# Forgot fragrance



## Katie-Mae (Jan 16, 2013)

HI I am new to melt and pour soap.
I just started a batch about an 30 minutes ago and totally forgot to add my  fragrance oil before I poured my soap into the molds.:-(
 Can I unmold the soap and remelt them and add the fragrance and 
repour?


----------



## squigglz (Jan 16, 2013)

I don't see why not. That's what you did with the base-it was soap, and you melted it and added stuff to it and remolded it, so there should be no issue unless your colorants are temperature dependent or something


----------



## Katie-Mae (Jan 16, 2013)

Cool Thanks, Kinda what I thought but I ALWAYS question everything I do so another opinion OTHER than my husband is always good! LOL

 Something else I have been wondering that I never asked My Husband and sister have been my test dummies for my soaps LOL 
They have both said they like the look and smell of the soaps but are not liking the fact that they dont lather well So I tried one and they are right NO LATHER? 
 Would that have something to do with the type of base I am using or maybe mixing certian bases together is messing with it or maybe even over heating?


----------



## squigglz (Jan 16, 2013)

Katie-Mae said:


> Cool Thanks, Kinda what I thought but I ALWAYS question everything I do so another opinion OTHER than my husband is always good! LOL
> 
> Something else I have been wondering that I never asked My Husband and sister have been my test dummies for my soaps LOL
> They have both said they like the look and smell of the soaps but are not liking the fact that they dont lather well So I tried one and they are right NO LATHER?
> Would that have something to do with the type of base I am using or maybe mixing certian bases together is messing with it or maybe even over heating?



Mixing bases can absolutely mess with lather. Each base is formulated to have a decent balance of what's needed in a soap, and if you mix them together, things get wonky.
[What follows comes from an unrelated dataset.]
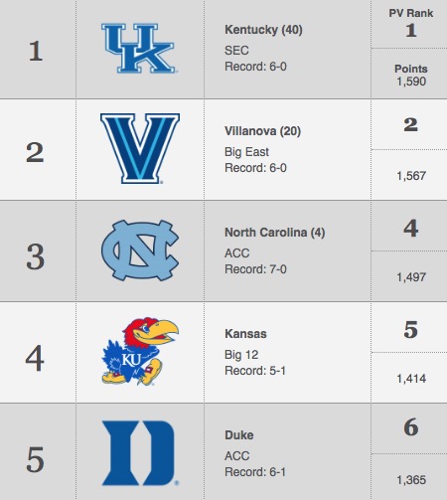
Task: Click the North Carolina NC logo
Action: [140, 250]
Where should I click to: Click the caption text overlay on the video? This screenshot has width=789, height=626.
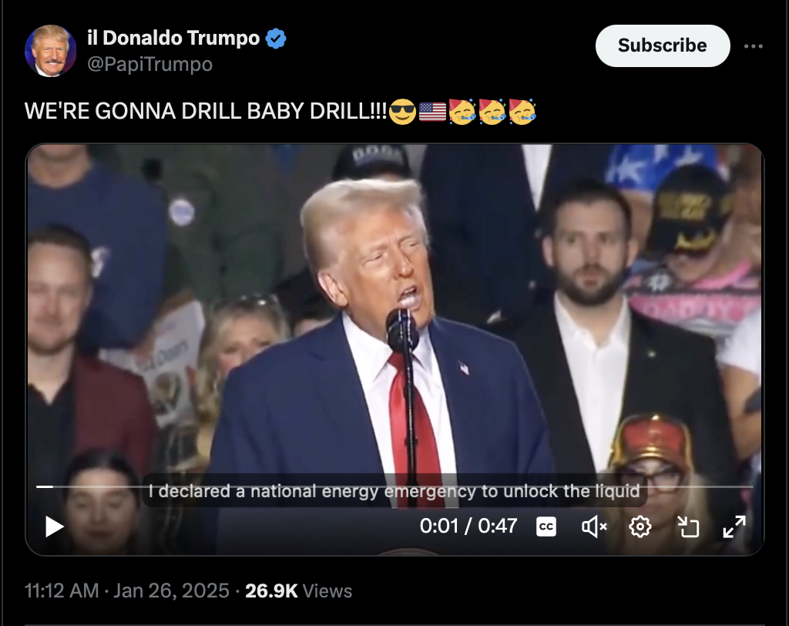click(394, 490)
Stick with one base at a time ^^


----------



## melstan775 (Jan 16, 2013)

With m&p soaps tough, constant remelting can make them brittle, so don't mess with them too much. As Squigglz said, too much messing can cause a problem.  If you really need more bubbles, you can get a surfacant like sodium lauryl sulfate from brambleberry.


----------



## Katie-Mae (Jan 18, 2013)

OK I might try that.
And when I said mixing bases I should have been more specific there.
Mostly I am layering so I might use a glycering soap for one layer and a shea butter 
or plain white for the second layer.

 The only time I mixed bases together was when I added some left over clear aloe soap base to my shea butter and to my glycerin So maybe dont do that anymore?
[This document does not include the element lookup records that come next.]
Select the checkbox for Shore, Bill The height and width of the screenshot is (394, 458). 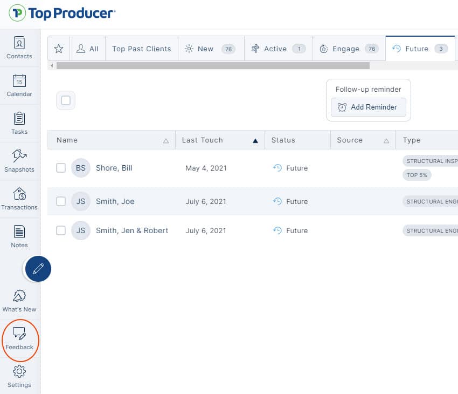click(x=61, y=168)
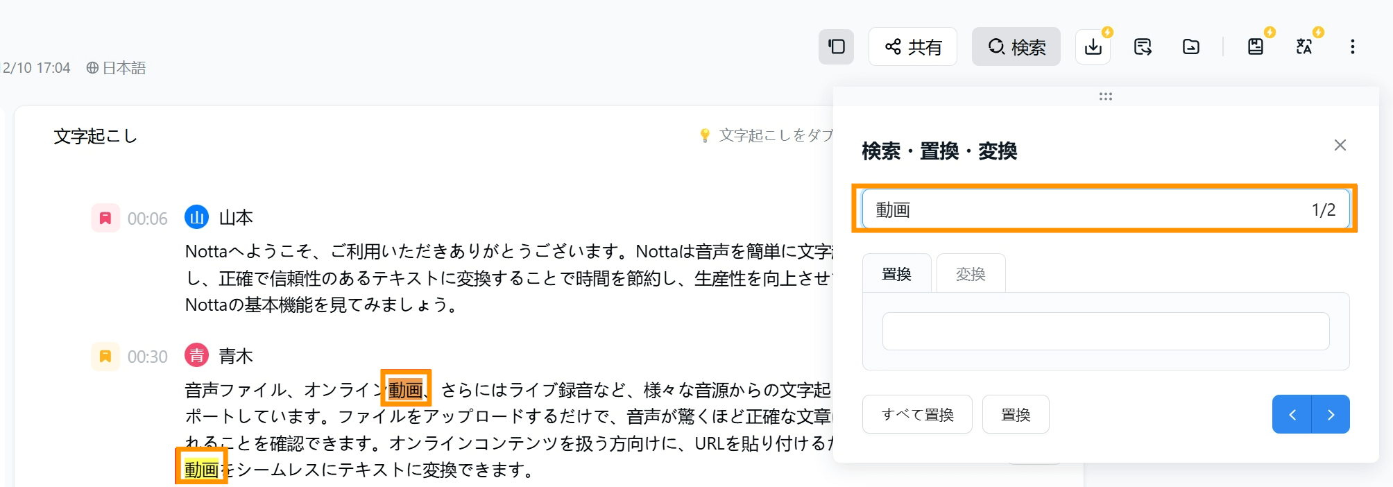The width and height of the screenshot is (1393, 487).
Task: Click the notes template icon
Action: 1256,46
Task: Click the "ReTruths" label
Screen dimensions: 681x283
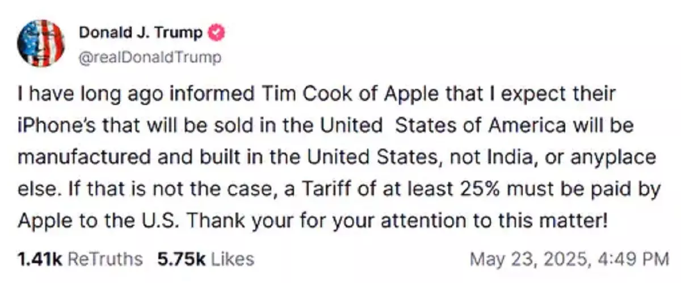Action: [x=106, y=259]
 Also I bought a goat milk soap base on ebay and used it one time just to see what it was like, it got a thick film as soon as I removed it from the heat I tried to be careful and only heat it enough to where I still had tiny pieces and could stir to melt the rest but the film was to awful to even give me time to stir and pour is this normal? 
 I am wondering if it is a poor quality base and I should try another brand or maybe goat milk base is harder to work with?


----------



## Genny (Jan 18, 2013)

Do you know the brand of bases you are using?  
As far as using one kind of a base with another, I've been doing MP for 8 yrs and have never had any problems with mixing different types or different supplier bases.  I know there are some suppliers that claim that if you mix there's with someone else's it can affect things, but I've done it anyway.


----------



## Katie-Mae (Jan 18, 2013)

Well the few I bought on ebay dont have a brand the people I havebought from on there had made thier own labels to put on the soap.
  And then I have the two brands from Hobby lobby the life of the party brand in the shea butter and the something fabulous glycering (which I didnt really care for so I wont buy it again) and the aloe base was crafters choice.
 I have been trying to stick to only the crafters choice but when I run out and need some base ASAP thats when I go to ebay or hobby lobby.
  The soaps look really nice when I made them they smell good too they just dont lather like store bought soaps and some people think they need alot of lather to feel like its working I guess!
 I myself buy and use alot of organic shampoos and washes and they dont usually lather but it doesnt bother me because prefer less chemicals in my products but my husband refuses to use them because they dont lather.


----------



## Momonga (Jan 20, 2013)

I just saw something about additives - too much or the wrong kind can reduce lather.


----------



## melstan775 (Jan 20, 2013)

You don't need a lot of lather for soaps and cleansers to work. Lather in commercial products is the result of added surfactants. That's why I suggested adding some to your batch, people are just used to seeing bubbles.


----------